This week’s Bledisloe showdown in Sydney is shaping up as a huge matchup, in which a number of reputations may be salvaged or irreparably damaged – not least of which those of head coaches Graham Henry and Robbie Deans.
Both are coming off a pair of losses, and while their jobs are both (theoretically) safe through to the 2011 Rugby World Cup, neither’s paymasters (or public) are likely to be overly thrilled with the way the Tri-Nations has been going for them thus far. Whilst both may protest that they are now starting to build towards 2011, both will be conscious that losses don’t put bums on seats at a time when rugby is struggling to hold people’s attention, and competing for a tightly stretched entertainment dollar.
For the All Blacks, the first step on the road to recovery is the thoroughly warranted return of star playmaker Daniel Carter. Quite aside from the obvious appeal of his ‘aw, shucks’ demeanour and underwear modeling credentials, Carter is a superlative footballer who in the past has been able to step straight back into the highest level of international competition after recovering from some serious injuries.
He has looked in fine fettle in a couple of outings for Canterbury, and despite accusations of panic in the All Black camp in rushing him back, this was a decision that had to be made. Carter should be able to exercise a level of control over the backline that Stephen Donald has been unable to muster, although Luke McAlister’s selection outside him at second five is perhaps the most perplexing of Henry’s changes to the starting XV that was so comprehensively beaten in Durban.
Whilst it may be true that McAlister adds a hefty right boot to complement Carter’s left, I am with former All Blacks prop Richard Loe when he states that he has seen nothing from McAlister since his return from England that would have warranted All Black selection, and that kicking seems to be the only aspect of his game that has improved during his time at Sale. To be fair, his path back into the black jersey was to have been via some game time for the Juniors, but with the season ending injury to Richard Kahui, and Carter’s absence leaving the AB’s short of goalkicking inside backs, he was rushed back with what has been called ‘indecent haste’. The jury’s out.

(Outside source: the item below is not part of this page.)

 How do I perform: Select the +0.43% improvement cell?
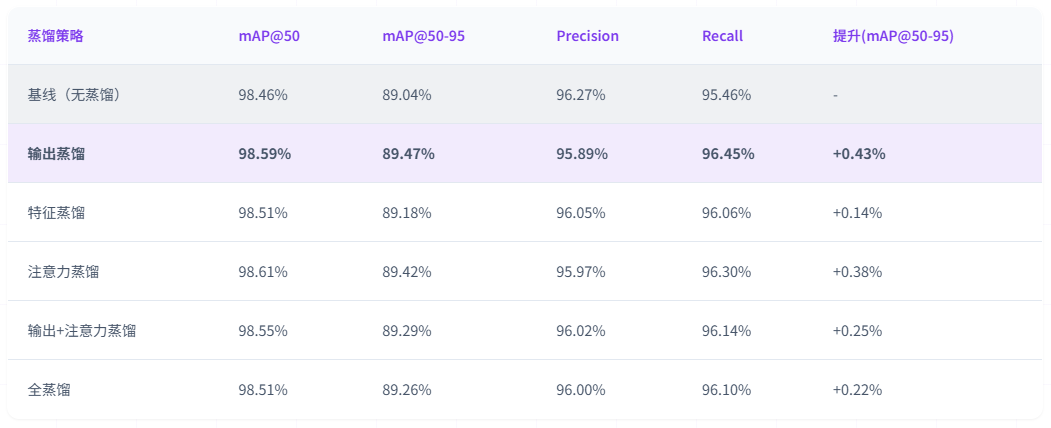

By far the luckiest and unluckiest of those selected (and not) are wing Joe Rokocoko, and stalwart number 8 Rodney So’oialo. Both had good Air NZ Cup outings for their provinces in the weekend, Rokocoko scoring a brace in helping Auckland defeat Northland, and So’oialo coming off the bench to spark a Wellington second half revival that nearly got them over a spirited Bay Of Plenty after a perfectly awful first 40. Rokocoko’s form has been consistently terrible this year; So’oialo on the other hand has been merely adequate – Rokocoko gets picked, So’oialo gets benched in favour of young Cantab Kieran Reid. One also feels for Cory Jane, denied a chance to sharpen his chops with an outing for Wellington by a staunch Jamie Joseph’s refusal to kow-tow to the national selectors.
My ‘Southern Man’ friend will be thrilled with the excising of most of the Wellington contingent – Weepu (injured, but gone), Tialata (too fat, gone), Nonu (can’t kick – benched), So’oialo (umm… benched), Jane (umm…gone from the bench entirely) – in fact, only centre Conrad Smith has survived the cull. When the All Blacks lose they often resemble none so much as the Hurricanes losing yet another game against the Crusaders, and in ditching most of his Wellingtonians, Henry is perhaps seeking to eliminate this comparison – maybe this spells an end to the harem scarem histrionics that failed so dismally in Durban.
In its place, look for an improved set piece; a lot of territorial kicking and a significant improvement in accuracy at the breakdown. Helping this will be the presence of the world’s finest referee, South African Jonathan Kaplan, who shouldn’t have nearly as much problem finding the advantage line as his Northern Hemisphere colleagues, and with whom Richie McCaw has an excellent rapport. The fate of the Tri-Nations may now be out of our hands – to keep it we would need to win all our remaining matches, and for the Wallabies to beat the Boks in Perth, but like I said at the start of the tournament, I think that retaining the Bledisloe means more to most Kiwis anyhow.